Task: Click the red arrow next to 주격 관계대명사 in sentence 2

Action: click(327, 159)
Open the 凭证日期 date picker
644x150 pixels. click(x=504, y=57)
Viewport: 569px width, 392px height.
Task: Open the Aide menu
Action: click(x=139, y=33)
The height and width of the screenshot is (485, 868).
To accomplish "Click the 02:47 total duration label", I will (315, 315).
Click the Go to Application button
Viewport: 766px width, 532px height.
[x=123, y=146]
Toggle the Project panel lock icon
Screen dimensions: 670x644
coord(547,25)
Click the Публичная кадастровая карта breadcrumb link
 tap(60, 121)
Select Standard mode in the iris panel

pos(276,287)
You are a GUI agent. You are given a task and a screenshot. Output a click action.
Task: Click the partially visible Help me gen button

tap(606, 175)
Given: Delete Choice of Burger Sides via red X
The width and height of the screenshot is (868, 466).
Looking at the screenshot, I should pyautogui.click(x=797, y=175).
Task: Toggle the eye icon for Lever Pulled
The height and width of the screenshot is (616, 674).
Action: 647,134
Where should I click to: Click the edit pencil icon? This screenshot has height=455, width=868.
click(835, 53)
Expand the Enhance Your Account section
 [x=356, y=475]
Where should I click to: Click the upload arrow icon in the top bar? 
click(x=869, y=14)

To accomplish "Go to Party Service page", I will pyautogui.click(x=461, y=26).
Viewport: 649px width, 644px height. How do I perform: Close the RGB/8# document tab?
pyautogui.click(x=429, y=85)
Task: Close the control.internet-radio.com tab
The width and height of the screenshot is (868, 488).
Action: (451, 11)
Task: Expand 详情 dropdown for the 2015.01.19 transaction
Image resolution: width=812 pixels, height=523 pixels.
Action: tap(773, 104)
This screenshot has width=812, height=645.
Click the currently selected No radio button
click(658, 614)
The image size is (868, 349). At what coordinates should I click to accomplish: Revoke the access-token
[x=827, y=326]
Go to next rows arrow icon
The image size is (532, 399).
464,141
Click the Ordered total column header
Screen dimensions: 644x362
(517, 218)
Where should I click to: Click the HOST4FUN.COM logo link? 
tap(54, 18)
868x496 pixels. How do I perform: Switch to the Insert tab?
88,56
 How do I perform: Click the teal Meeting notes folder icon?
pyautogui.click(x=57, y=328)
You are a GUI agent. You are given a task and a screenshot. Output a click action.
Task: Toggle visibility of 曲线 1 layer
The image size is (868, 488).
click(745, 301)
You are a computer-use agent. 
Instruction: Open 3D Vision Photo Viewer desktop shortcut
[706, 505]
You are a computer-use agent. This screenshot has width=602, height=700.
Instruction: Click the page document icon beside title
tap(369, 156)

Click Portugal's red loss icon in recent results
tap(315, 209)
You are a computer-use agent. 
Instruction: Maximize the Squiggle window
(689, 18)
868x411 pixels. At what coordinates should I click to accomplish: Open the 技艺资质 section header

^^^^^^^^

* THE TASK
Print out all of the data above word for word.

* SOLUTION
Task: Click the red arrow next to 주격 관계대명사 in sentence 2

Action: click(327, 159)
Open the 凭证日期 date picker
644x150 pixels. click(x=504, y=57)
Viewport: 569px width, 392px height.
Task: Open the Aide menu
Action: click(x=139, y=33)
The height and width of the screenshot is (485, 868).
To accomplish "Click the 02:47 total duration label", I will (315, 315).
Click the Go to Application button
Viewport: 766px width, 532px height.
[x=123, y=146]
Toggle the Project panel lock icon
Screen dimensions: 670x644
coord(547,25)
Click the Публичная кадастровая карта breadcrumb link
 tap(60, 121)
Select Standard mode in the iris panel

pos(276,287)
You are a GUI agent. You are given a task and a screenshot. Output a click action.
Task: Click the partially visible Help me gen button

tap(606, 175)
Given: Delete Choice of Burger Sides via red X
The width and height of the screenshot is (868, 466).
Looking at the screenshot, I should pyautogui.click(x=797, y=175).
Task: Toggle the eye icon for Lever Pulled
The height and width of the screenshot is (616, 674).
Action: 647,134
Where should I click to: Click the edit pencil icon? This screenshot has height=455, width=868.
click(835, 53)
Expand the Enhance Your Account section
 [x=356, y=475]
Where should I click to: Click the upload arrow icon in the top bar? 
click(x=869, y=14)

To accomplish "Go to Party Service page", I will pyautogui.click(x=461, y=26).
Viewport: 649px width, 644px height. How do I perform: Close the RGB/8# document tab?
pyautogui.click(x=429, y=85)
Task: Close the control.internet-radio.com tab
The width and height of the screenshot is (868, 488).
Action: (451, 11)
Task: Expand 详情 dropdown for the 2015.01.19 transaction
Image resolution: width=812 pixels, height=523 pixels.
Action: tap(773, 104)
This screenshot has width=812, height=645.
Click the currently selected No radio button
click(658, 614)
The image size is (868, 349). At what coordinates should I click to accomplish: Revoke the access-token
[x=827, y=326]
Go to next rows arrow icon
The image size is (532, 399).
464,141
Click the Ordered total column header
Screen dimensions: 644x362
(517, 218)
Where should I click to: Click the HOST4FUN.COM logo link? 
tap(54, 18)
868x496 pixels. How do I perform: Switch to the Insert tab?
88,56
 How do I perform: Click the teal Meeting notes folder icon?
pyautogui.click(x=57, y=328)
You are a GUI agent. You are given a task and a screenshot. Output a click action.
Task: Toggle visibility of 曲线 1 layer
The image size is (868, 488).
click(745, 301)
You are a computer-use agent. 
Instruction: Open 3D Vision Photo Viewer desktop shortcut
[706, 505]
You are a computer-use agent. This screenshot has width=602, height=700.
Instruction: Click the page document icon beside title
tap(369, 156)

Click Portugal's red loss icon in recent results
tap(315, 209)
You are a computer-use agent. 
Instruction: Maximize the Squiggle window
(689, 18)
868x411 pixels. At what coordinates should I click to accomplish: Open the 技艺资质 section header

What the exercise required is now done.